%%
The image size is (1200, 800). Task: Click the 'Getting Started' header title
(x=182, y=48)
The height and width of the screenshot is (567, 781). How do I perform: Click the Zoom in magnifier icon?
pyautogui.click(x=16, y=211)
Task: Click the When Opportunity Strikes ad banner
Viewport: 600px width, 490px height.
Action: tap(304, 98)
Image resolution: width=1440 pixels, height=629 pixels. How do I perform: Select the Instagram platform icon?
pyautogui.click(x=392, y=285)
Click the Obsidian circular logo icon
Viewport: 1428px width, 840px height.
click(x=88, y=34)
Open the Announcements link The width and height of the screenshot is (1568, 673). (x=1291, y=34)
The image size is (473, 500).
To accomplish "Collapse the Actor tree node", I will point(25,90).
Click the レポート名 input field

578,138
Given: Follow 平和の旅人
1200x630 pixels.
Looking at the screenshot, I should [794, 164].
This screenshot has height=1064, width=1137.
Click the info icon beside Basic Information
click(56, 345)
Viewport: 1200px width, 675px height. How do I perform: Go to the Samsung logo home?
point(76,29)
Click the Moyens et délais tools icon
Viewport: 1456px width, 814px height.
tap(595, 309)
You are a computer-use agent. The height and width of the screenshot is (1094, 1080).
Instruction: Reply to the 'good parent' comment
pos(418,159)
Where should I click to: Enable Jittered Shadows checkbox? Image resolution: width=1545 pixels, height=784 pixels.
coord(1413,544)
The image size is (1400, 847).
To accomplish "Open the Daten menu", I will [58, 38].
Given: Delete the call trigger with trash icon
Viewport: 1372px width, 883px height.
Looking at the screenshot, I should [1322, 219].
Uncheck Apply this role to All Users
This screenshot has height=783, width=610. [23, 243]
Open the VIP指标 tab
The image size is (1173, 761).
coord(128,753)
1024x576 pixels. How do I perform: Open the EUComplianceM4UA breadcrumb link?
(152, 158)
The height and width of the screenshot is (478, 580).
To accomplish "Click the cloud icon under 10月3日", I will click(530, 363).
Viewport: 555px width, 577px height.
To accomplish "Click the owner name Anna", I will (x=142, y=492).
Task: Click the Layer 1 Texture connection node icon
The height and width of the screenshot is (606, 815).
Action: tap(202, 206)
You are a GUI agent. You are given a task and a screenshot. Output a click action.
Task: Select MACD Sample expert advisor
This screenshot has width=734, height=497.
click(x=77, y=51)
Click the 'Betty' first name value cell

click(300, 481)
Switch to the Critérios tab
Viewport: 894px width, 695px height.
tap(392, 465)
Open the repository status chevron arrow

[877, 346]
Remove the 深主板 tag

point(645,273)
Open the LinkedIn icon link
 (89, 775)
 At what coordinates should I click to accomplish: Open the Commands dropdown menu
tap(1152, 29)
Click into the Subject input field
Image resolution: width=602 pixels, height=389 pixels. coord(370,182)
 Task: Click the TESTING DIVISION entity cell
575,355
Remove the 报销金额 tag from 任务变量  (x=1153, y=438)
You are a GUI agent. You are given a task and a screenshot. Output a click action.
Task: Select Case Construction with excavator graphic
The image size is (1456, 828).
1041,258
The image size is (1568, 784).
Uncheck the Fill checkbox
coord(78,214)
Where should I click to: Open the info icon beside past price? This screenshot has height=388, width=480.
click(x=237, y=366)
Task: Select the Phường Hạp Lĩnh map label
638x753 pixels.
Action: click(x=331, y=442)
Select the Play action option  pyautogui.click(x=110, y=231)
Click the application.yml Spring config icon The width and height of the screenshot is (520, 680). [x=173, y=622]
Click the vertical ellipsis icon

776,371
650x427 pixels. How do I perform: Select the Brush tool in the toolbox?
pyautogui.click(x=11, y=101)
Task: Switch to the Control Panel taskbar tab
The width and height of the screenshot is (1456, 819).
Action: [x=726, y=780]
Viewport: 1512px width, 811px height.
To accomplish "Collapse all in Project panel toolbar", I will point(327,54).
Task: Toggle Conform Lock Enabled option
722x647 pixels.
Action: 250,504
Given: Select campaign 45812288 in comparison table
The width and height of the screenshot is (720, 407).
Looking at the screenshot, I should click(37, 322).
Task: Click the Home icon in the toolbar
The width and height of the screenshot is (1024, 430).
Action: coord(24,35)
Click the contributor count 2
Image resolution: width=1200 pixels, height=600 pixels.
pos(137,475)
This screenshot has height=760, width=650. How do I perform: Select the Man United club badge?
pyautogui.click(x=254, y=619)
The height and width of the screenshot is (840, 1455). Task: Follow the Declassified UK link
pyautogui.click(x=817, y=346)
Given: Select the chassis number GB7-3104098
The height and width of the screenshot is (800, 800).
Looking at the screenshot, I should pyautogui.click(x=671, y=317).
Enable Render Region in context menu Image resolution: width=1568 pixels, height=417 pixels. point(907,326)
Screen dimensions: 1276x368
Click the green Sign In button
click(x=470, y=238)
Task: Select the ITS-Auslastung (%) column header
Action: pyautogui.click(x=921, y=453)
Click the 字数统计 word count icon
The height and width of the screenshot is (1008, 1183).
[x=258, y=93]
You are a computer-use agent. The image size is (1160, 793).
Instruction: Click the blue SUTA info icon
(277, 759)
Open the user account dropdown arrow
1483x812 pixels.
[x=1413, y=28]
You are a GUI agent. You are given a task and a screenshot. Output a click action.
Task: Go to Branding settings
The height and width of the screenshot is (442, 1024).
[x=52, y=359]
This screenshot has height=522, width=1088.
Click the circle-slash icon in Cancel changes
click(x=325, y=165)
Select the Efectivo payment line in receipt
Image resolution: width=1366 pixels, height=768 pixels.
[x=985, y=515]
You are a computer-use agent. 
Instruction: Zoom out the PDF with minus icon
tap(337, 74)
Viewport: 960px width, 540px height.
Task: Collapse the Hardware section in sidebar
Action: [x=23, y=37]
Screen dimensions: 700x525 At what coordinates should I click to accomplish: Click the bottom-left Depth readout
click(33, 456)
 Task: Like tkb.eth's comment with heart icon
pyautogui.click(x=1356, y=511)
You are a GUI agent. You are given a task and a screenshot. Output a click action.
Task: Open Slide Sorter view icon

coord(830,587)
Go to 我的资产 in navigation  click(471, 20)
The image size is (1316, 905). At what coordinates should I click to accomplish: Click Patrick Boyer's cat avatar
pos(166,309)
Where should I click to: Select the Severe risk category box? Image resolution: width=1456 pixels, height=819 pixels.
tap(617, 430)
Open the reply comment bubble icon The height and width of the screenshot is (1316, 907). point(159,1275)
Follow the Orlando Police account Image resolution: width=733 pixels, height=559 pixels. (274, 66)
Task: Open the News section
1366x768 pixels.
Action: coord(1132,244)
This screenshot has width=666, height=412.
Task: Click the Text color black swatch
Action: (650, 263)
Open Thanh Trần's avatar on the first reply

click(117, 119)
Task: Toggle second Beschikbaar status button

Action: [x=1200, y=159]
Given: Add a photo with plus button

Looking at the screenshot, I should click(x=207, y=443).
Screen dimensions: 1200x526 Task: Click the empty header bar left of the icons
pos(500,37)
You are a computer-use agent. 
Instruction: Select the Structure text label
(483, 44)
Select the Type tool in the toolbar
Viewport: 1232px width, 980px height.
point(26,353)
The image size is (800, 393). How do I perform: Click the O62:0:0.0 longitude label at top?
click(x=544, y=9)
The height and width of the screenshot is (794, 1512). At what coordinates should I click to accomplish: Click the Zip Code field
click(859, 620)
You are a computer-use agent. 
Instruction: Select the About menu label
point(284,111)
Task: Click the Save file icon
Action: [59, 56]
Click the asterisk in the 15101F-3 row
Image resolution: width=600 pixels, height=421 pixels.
%%
> _What you should do_:
Copy all of the items above, line for line, without changing a single character.

> _Response to this task_:
The image size is (1200, 800). Task: Click the 'Getting Started' header title
(x=182, y=48)
The height and width of the screenshot is (567, 781). How do I perform: Click the Zoom in magnifier icon?
pyautogui.click(x=16, y=211)
Task: Click the When Opportunity Strikes ad banner
Viewport: 600px width, 490px height.
Action: tap(304, 98)
Image resolution: width=1440 pixels, height=629 pixels. How do I perform: Select the Instagram platform icon?
pyautogui.click(x=392, y=285)
Click the Obsidian circular logo icon
Viewport: 1428px width, 840px height.
click(x=88, y=34)
Open the Announcements link The width and height of the screenshot is (1568, 673). (x=1291, y=34)
The image size is (473, 500).
To accomplish "Collapse the Actor tree node", I will point(25,90).
Click the レポート名 input field

578,138
Given: Follow 平和の旅人
1200x630 pixels.
Looking at the screenshot, I should [794, 164].
This screenshot has height=1064, width=1137.
Click the info icon beside Basic Information
click(56, 345)
Viewport: 1200px width, 675px height. How do I perform: Go to the Samsung logo home?
point(76,29)
Click the Moyens et délais tools icon
Viewport: 1456px width, 814px height.
tap(595, 309)
You are a computer-use agent. The height and width of the screenshot is (1094, 1080).
Instruction: Reply to the 'good parent' comment
pos(418,159)
Where should I click to: Enable Jittered Shadows checkbox? Image resolution: width=1545 pixels, height=784 pixels.
coord(1413,544)
The image size is (1400, 847).
To accomplish "Open the Daten menu", I will [58, 38].
Given: Delete the call trigger with trash icon
Viewport: 1372px width, 883px height.
Looking at the screenshot, I should [1322, 219].
Uncheck Apply this role to All Users
This screenshot has height=783, width=610. [23, 243]
Open the VIP指标 tab
The image size is (1173, 761).
coord(128,753)
1024x576 pixels. How do I perform: Open the EUComplianceM4UA breadcrumb link?
(152, 158)
The height and width of the screenshot is (478, 580).
To accomplish "Click the cloud icon under 10月3日", I will click(530, 363).
Viewport: 555px width, 577px height.
To accomplish "Click the owner name Anna", I will (x=142, y=492).
Task: Click the Layer 1 Texture connection node icon
The height and width of the screenshot is (606, 815).
Action: tap(202, 206)
You are a GUI agent. You are given a task and a screenshot. Output a click action.
Task: Select MACD Sample expert advisor
This screenshot has width=734, height=497.
click(x=77, y=51)
Click the 'Betty' first name value cell

click(300, 481)
Switch to the Critérios tab
Viewport: 894px width, 695px height.
tap(392, 465)
Open the repository status chevron arrow

[877, 346]
Remove the 深主板 tag

point(645,273)
Open the LinkedIn icon link
 (89, 775)
 At what coordinates should I click to accomplish: Open the Commands dropdown menu
tap(1152, 29)
Click into the Subject input field
Image resolution: width=602 pixels, height=389 pixels. coord(370,182)
 Task: Click the TESTING DIVISION entity cell
575,355
Remove the 报销金额 tag from 任务变量  (x=1153, y=438)
You are a GUI agent. You are given a task and a screenshot. Output a click action.
Task: Select Case Construction with excavator graphic
The image size is (1456, 828).
1041,258
The image size is (1568, 784).
Uncheck the Fill checkbox
coord(78,214)
Where should I click to: Open the info icon beside past price? This screenshot has height=388, width=480.
click(x=237, y=366)
Task: Select the Phường Hạp Lĩnh map label
638x753 pixels.
Action: click(x=331, y=442)
Select the Play action option  pyautogui.click(x=110, y=231)
Click the application.yml Spring config icon The width and height of the screenshot is (520, 680). [x=173, y=622]
Click the vertical ellipsis icon

776,371
650x427 pixels. How do I perform: Select the Brush tool in the toolbox?
pyautogui.click(x=11, y=101)
Task: Switch to the Control Panel taskbar tab
The width and height of the screenshot is (1456, 819).
Action: [x=726, y=780]
Viewport: 1512px width, 811px height.
To accomplish "Collapse all in Project panel toolbar", I will point(327,54).
Task: Toggle Conform Lock Enabled option
722x647 pixels.
Action: 250,504
Given: Select campaign 45812288 in comparison table
The width and height of the screenshot is (720, 407).
Looking at the screenshot, I should click(37, 322).
Task: Click the Home icon in the toolbar
The width and height of the screenshot is (1024, 430).
Action: coord(24,35)
Click the contributor count 2
Image resolution: width=1200 pixels, height=600 pixels.
pos(137,475)
This screenshot has height=760, width=650. How do I perform: Select the Man United club badge?
pyautogui.click(x=254, y=619)
The height and width of the screenshot is (840, 1455). Task: Follow the Declassified UK link
pyautogui.click(x=817, y=346)
Given: Select the chassis number GB7-3104098
The height and width of the screenshot is (800, 800).
Looking at the screenshot, I should pyautogui.click(x=671, y=317).
Enable Render Region in context menu Image resolution: width=1568 pixels, height=417 pixels. point(907,326)
Screen dimensions: 1276x368
Click the green Sign In button
click(x=470, y=238)
Task: Select the ITS-Auslastung (%) column header
Action: pyautogui.click(x=921, y=453)
Click the 字数统计 word count icon
The height and width of the screenshot is (1008, 1183).
[x=258, y=93]
You are a computer-use agent. The image size is (1160, 793).
Instruction: Click the blue SUTA info icon
(277, 759)
Open the user account dropdown arrow
1483x812 pixels.
[x=1413, y=28]
You are a GUI agent. You are given a task and a screenshot. Output a click action.
Task: Go to Branding settings
The height and width of the screenshot is (442, 1024).
[x=52, y=359]
This screenshot has height=522, width=1088.
Click the circle-slash icon in Cancel changes
click(x=325, y=165)
Select the Efectivo payment line in receipt
Image resolution: width=1366 pixels, height=768 pixels.
[x=985, y=515]
You are a computer-use agent. 
Instruction: Zoom out the PDF with minus icon
tap(337, 74)
Viewport: 960px width, 540px height.
Task: Collapse the Hardware section in sidebar
Action: [x=23, y=37]
Screen dimensions: 700x525 At what coordinates should I click to accomplish: Click the bottom-left Depth readout
click(33, 456)
 Task: Like tkb.eth's comment with heart icon
pyautogui.click(x=1356, y=511)
You are a GUI agent. You are given a task and a screenshot. Output a click action.
Task: Open Slide Sorter view icon

coord(830,587)
Go to 我的资产 in navigation  click(471, 20)
The image size is (1316, 905). At what coordinates should I click to accomplish: Click Patrick Boyer's cat avatar
pos(166,309)
Where should I click to: Select the Severe risk category box? Image resolution: width=1456 pixels, height=819 pixels.
tap(617, 430)
Open the reply comment bubble icon The height and width of the screenshot is (1316, 907). point(159,1275)
Follow the Orlando Police account Image resolution: width=733 pixels, height=559 pixels. (274, 66)
Task: Open the News section
1366x768 pixels.
Action: coord(1132,244)
This screenshot has width=666, height=412.
Task: Click the Text color black swatch
Action: (650, 263)
Open Thanh Trần's avatar on the first reply

click(117, 119)
Task: Toggle second Beschikbaar status button

Action: [x=1200, y=159]
Given: Add a photo with plus button

Looking at the screenshot, I should click(x=207, y=443).
Screen dimensions: 1200x526 Task: Click the empty header bar left of the icons
pos(500,37)
You are a computer-use agent. 
Instruction: Select the Structure text label
(483, 44)
Select the Type tool in the toolbar
Viewport: 1232px width, 980px height.
point(26,353)
The image size is (800, 393). How do I perform: Click the O62:0:0.0 longitude label at top?
click(x=544, y=9)
The height and width of the screenshot is (794, 1512). At what coordinates should I click to accomplish: Click the Zip Code field
click(859, 620)
You are a computer-use agent. 
Instruction: Select the About menu label
point(284,111)
Task: Click the Save file icon
Action: [59, 56]
Click the asterisk in the 15101F-3 row
Image resolution: width=600 pixels, height=421 pixels.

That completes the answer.